→ Written tasks:
(1) Please quote everything in the tree permit excerpt below, from "9)    Review and Site" down to "a)    General.".
(2) Answer these from the tree permit excerpt below, ignoring the data:
(a) Who reviews the application before a decision is made?
(b) What may application review include?
(c) What means of saving a tree in danger of falling is given as an example?

→ Source extract:
____________
9)    Review and Site Inspection. Prior to making a decision, the Director shall review the application using the criteria and factors specified in this article. Application review may include a site visit.

10)    Factors. In granting or denying the tree permit the following factors shall be considered:

a)    General.

(1)    The proximity and number of other trees in the vicinity;

(2)    The relationship of the subject property to general plan open space or open space plans and policies.

b)    For Approval.

(1)    The arborist report indicates that the tree is in poor health and cannot be saved;

(2)    The tree is a public nuisance and is causing damage to public utilities or streets and sidewalks that cannot be mitigated by some other means (such as root barriers, etc.);

(3)    The tree is in danger of falling and cannot be saved by some other means (such as pruning);

(4)    The tree is damaging existing private improvements on the lot such as a building foundation, walls, patios, decks, roofs, retaining walls, etc.;

(5)    The tree is a species known to be highly combustible and is determined to be a fire hazard;

(6)    The proposed tree species or the form of the tree does not merit saving (i.e., a tree stunted in growth, poorly formed, etc.);

(7)    Reasonable development of the property would require the alteration or removal of the tree and this development could not be reasonably accommodated on another area of the lot;

(8)    The tree is a species known to develop weaknesses that affect the health of the tree or the safety of people and property. These species characteristics include but are not limited to short lived, weak wooded and subject to limb breakage, shallow rooted and subject to toppling.

c)    For Denial.
____________
→ Given information:

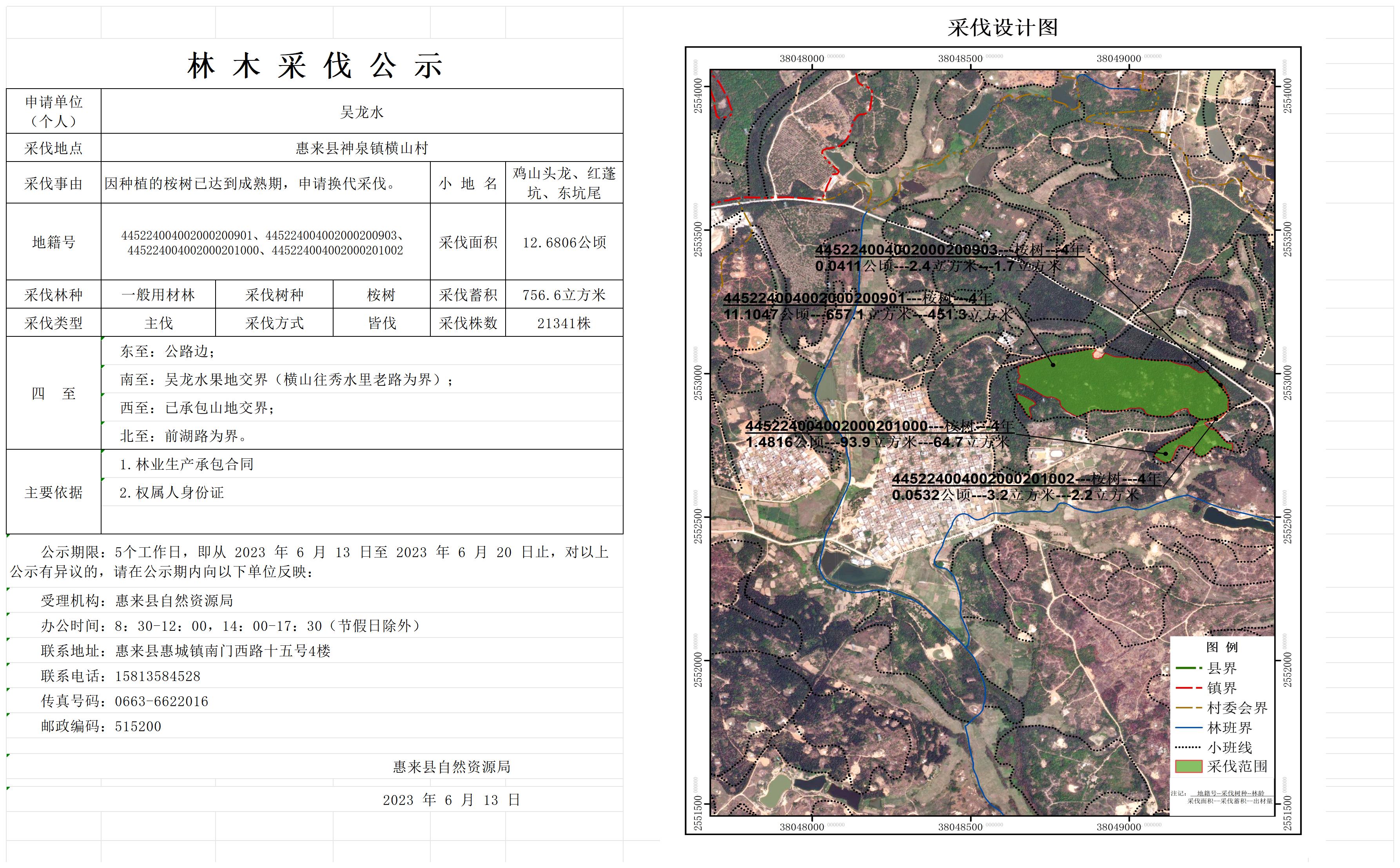
Task: Click the contact phone number 15813584528
Action: (158, 676)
____________
→ Per-task outputs:
(1)
9)    Review and Site Inspection. Prior to making a decision, the Director shall review the application using the criteria and factors specified in this article. Application review may include a site visit.

10)    Factors. In granting or denying the tree permit the following factors shall be considered:

a)    General.

(2)
(a) The Director
(b) A site visit
(c) Pruning